Question: "With all the increases in real estate, is now a good time to invest in the Vanguard REIT Index (VGSIX)?"
Jonas feels that the Vanguard REIT Index is a good way to buy REITs, but since the dividend yield is at an historic low, now is not the time to be in REITs. However, he says that when you do buy, VGSIX is a good play.
Jonathan says he wouldn't short REITs, but he thinks that they are closer to the top half than the bottom half of the move.
Question: "I wanted to get your opinion on Yahoo! (YHOO) and if you think the stock is a good long-term investment."
Wayne thinks that Yahoo! is a good play because they have good content and good advertising. Jonas thinks it is too expensive and that it he sees better innovation happening at Google (GOOG).
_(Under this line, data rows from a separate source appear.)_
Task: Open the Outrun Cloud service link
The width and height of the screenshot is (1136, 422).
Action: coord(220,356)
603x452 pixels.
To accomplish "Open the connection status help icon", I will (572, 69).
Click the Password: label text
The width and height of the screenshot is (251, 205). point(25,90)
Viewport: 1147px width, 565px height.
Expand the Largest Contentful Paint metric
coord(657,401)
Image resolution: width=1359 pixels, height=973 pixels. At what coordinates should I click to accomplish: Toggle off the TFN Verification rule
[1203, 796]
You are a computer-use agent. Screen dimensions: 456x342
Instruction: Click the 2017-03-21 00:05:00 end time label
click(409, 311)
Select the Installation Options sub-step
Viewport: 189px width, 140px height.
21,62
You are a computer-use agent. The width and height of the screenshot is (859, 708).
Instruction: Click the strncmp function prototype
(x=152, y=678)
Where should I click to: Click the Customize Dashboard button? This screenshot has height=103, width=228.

Best Bets: Stocks for Santa!
Our "Cashin' In" crew has some gifts for Santa; stocks to keep both you and Santa happy, wealthy and wise in the New Year.
Jonathan is giving: Sony (SNE)
Friday's close: $39.31
52-wk High: $41.81
52-wk Low: $31.80
(Jonathan owns share of SNE)
John is giving: American Express (AXP)
Friday's Close: $52.31
52-wk High: $59.50
52-wk Low: $46.59
Wayne is giving: Xerox (XRX)
Friday's close: $14.87
52-wk High: $17.16
52-wk Low: $12.40
(Wayne owns shares of XRX)
Cashin' In Challenge
If you think you can match wits with our Cashin' In crew, starting in just a couple of weeks, you're going to get your chance. Log on to www.foxnews.com/challenge. Coming soon, you'll be able to sign up for the 2006 ‘Cashin' In Challenge' powered by SmartMoney.com and go head-to-head with our experts.
Stock of the Year
Danielle Hughes picked the stock to own in 2006. Last year, Dani chose salesforce.com (CRM) as the Stock of the Year for 2005, which is up 99 percent year-to-date.
This year, Dani is picking Sirius Satellite Radio (SIRI).
Sirius Satellite Radio (SIRI)
Friday's close: $6.83
52-wk High: $8.48
52-wk Low: $4.42
She feels that satellite radio will be a big force this year. She believes that the stock will go up, in part, due to the signing of Howard Stern. She also points out that last month, Sirius said that a million people had signed up for its service. (She owns shares of Sirius.)
Jonas Max Ferris believes that Sirius can't bring on enough subscribers to balance the amount of money they have been spending.